As a business leader, you are risk-aware. You want to innovate to add value, while maintaining compliance.
You do this because you want your organisation to succeed, and delight customers.
As a risk leader, you have developed business acumen. You want to add value and enhance compliance. You do this to help your organisation succeed, and delight customers.
The objectives are the same.
So why do you get the feeling that risk management is getting in the way of your ability to innovate? Or that innovation is getting in the way of your ability to manage risks?
What if risk management enabled your customer-centric business approach?
Traditional risk management activity is internally focused.

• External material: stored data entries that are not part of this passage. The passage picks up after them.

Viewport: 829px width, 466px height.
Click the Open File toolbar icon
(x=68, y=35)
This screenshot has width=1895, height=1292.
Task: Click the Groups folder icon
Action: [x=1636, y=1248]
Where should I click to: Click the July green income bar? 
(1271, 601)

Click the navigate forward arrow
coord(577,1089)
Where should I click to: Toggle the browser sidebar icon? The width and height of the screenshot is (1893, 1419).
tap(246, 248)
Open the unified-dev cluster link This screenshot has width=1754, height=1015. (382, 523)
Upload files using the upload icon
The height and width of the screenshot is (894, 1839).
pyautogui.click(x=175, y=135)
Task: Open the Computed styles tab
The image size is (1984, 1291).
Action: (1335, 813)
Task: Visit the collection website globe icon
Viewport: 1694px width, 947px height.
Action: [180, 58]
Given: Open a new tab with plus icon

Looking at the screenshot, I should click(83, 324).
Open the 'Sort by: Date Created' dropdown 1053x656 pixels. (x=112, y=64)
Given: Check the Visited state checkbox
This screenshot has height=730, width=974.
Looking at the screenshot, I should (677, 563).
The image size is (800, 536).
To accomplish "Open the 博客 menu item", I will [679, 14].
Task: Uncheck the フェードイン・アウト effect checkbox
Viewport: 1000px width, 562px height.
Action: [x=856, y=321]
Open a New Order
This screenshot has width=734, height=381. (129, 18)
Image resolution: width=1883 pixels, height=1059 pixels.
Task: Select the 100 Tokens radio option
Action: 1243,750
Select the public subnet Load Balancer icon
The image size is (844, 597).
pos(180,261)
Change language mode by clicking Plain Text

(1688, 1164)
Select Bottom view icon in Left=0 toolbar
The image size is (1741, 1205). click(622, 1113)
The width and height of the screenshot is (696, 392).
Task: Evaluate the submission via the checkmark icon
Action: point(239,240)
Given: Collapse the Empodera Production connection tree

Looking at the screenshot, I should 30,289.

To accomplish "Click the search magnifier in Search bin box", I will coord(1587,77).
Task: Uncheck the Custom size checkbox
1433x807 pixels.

What if you considered risk management from the outside in?
Data privacy, for example. New rules have meant changes - so it is likely that you have been evaluating data privacy recently, or perhaps even right now.
Traditional risk thinking concentrates on the risk that your organisation faces - internally focused. If you've been lucky and have not had a significant breach, colleagues may challenge you like this:
“why focus on that - we have not been breached?”
Of course you could counter with “we haven’t been breached because we focus on it”.
In practice, this doesn't always work. You will probably be ignored, right?
Now switch that around, to focus on customers’ expectations, saying something like this:
"what would happen to our customers if we don't protect their data ... and what would that then mean for us?"
How does the customer perceive the risk - what do they expect us to do, are we up to it? Because: 1) we don't want to lose our customers, and 2) we want to keep our promise.
This is much harder to ignore - if you are truly customer focused.
It also means a change in thinking about which specific granular risks are most important.
How exactly are you going to allocate your limited resources.
This is just an example. You’re probably thinking about a range of other scenarios where outside-in thinking would achieve a better result.
If your organisational purpose, mission, vision or strategy includes the word customer or member - outside-in risk management is a natural extension of what you stand for as an organisation.